[Location data for words and elements]

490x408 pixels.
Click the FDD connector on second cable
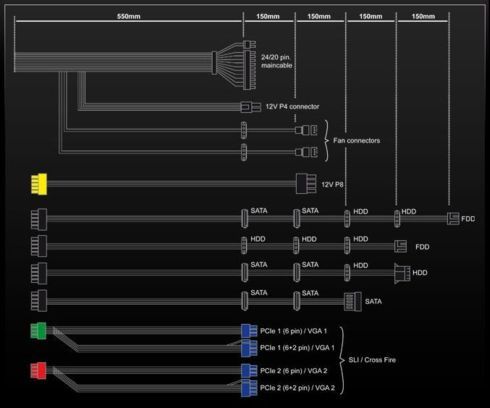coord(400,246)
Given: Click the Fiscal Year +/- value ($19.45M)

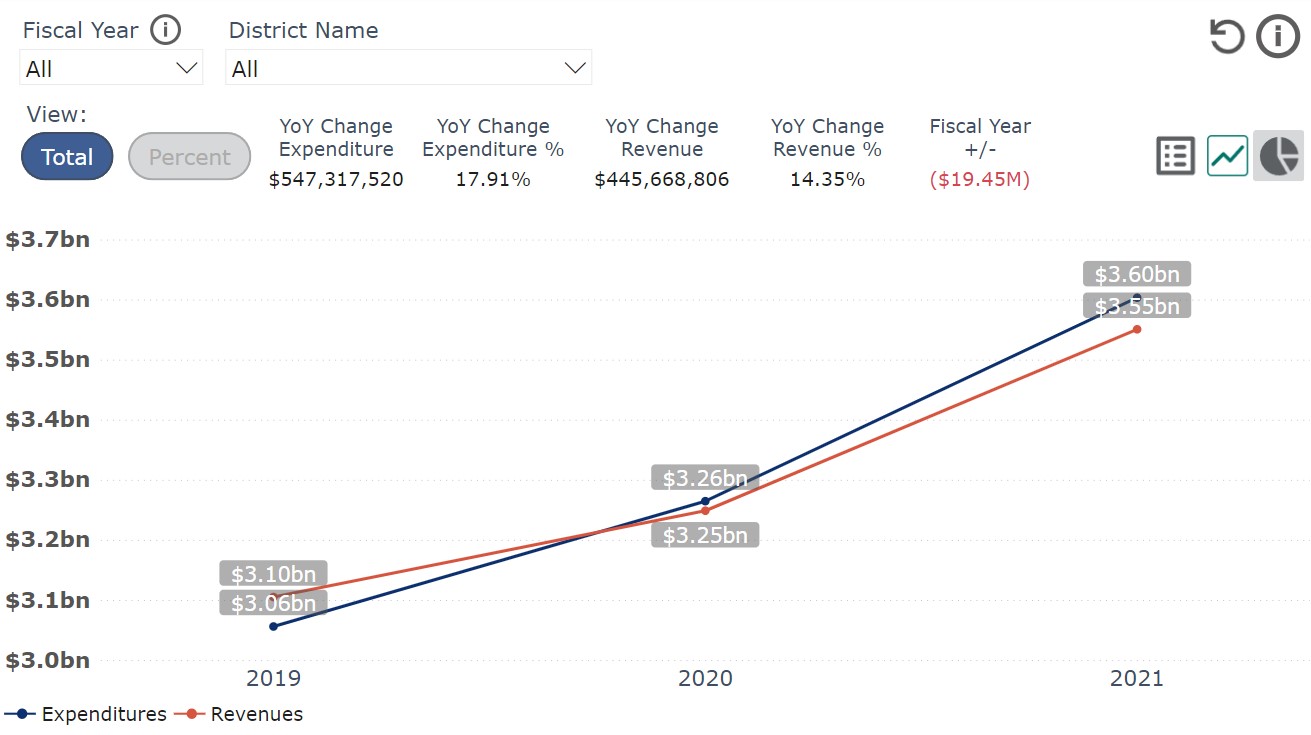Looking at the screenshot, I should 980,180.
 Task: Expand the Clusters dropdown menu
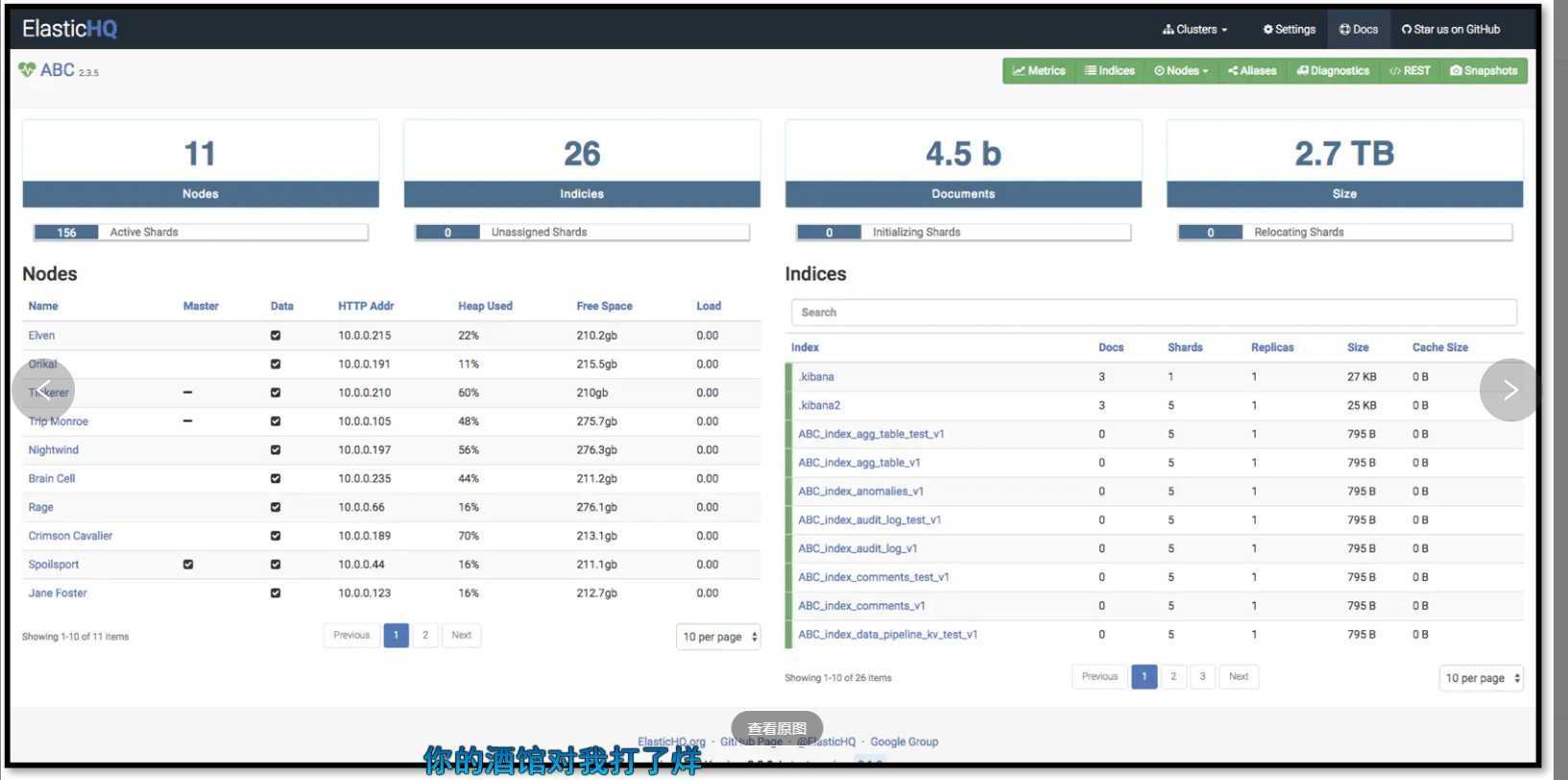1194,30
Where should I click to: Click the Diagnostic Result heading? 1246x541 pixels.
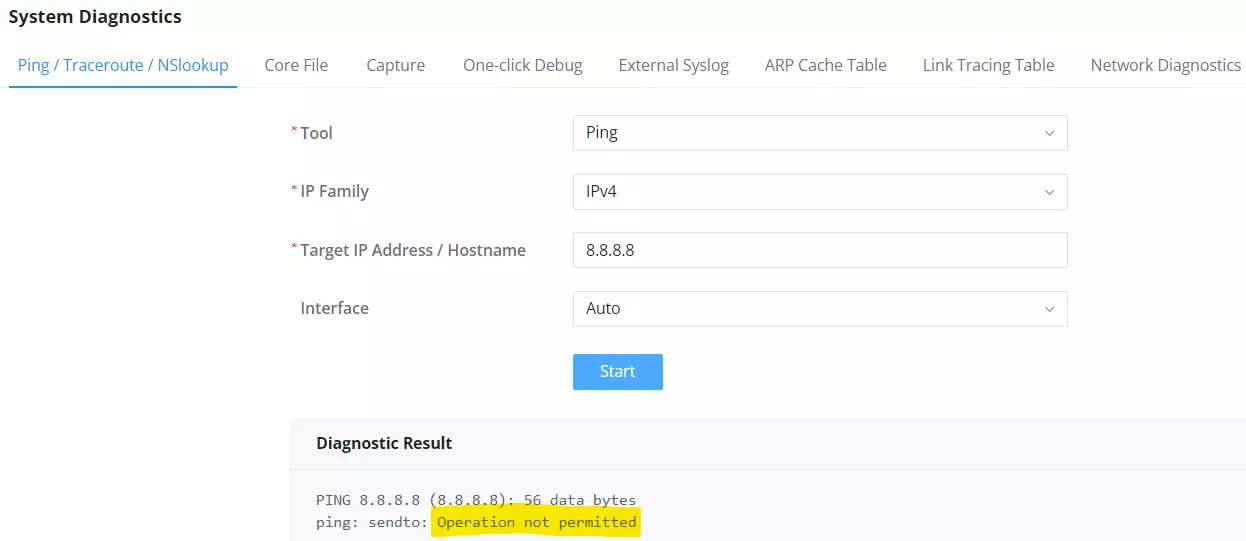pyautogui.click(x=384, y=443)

### TASK BRIEF
Can you reproduce all of the items above word for word, leaving the pictures out?

### SOLUTION FOR THIS EXERCISE
490x408 pixels.
Click the FDD connector on second cable
coord(400,246)
Given: Click the Fiscal Year +/- value ($19.45M)

Looking at the screenshot, I should 980,180.
 Task: Expand the Clusters dropdown menu
1194,30
Where should I click to: Click the Diagnostic Result heading? 1246x541 pixels.
pyautogui.click(x=384, y=443)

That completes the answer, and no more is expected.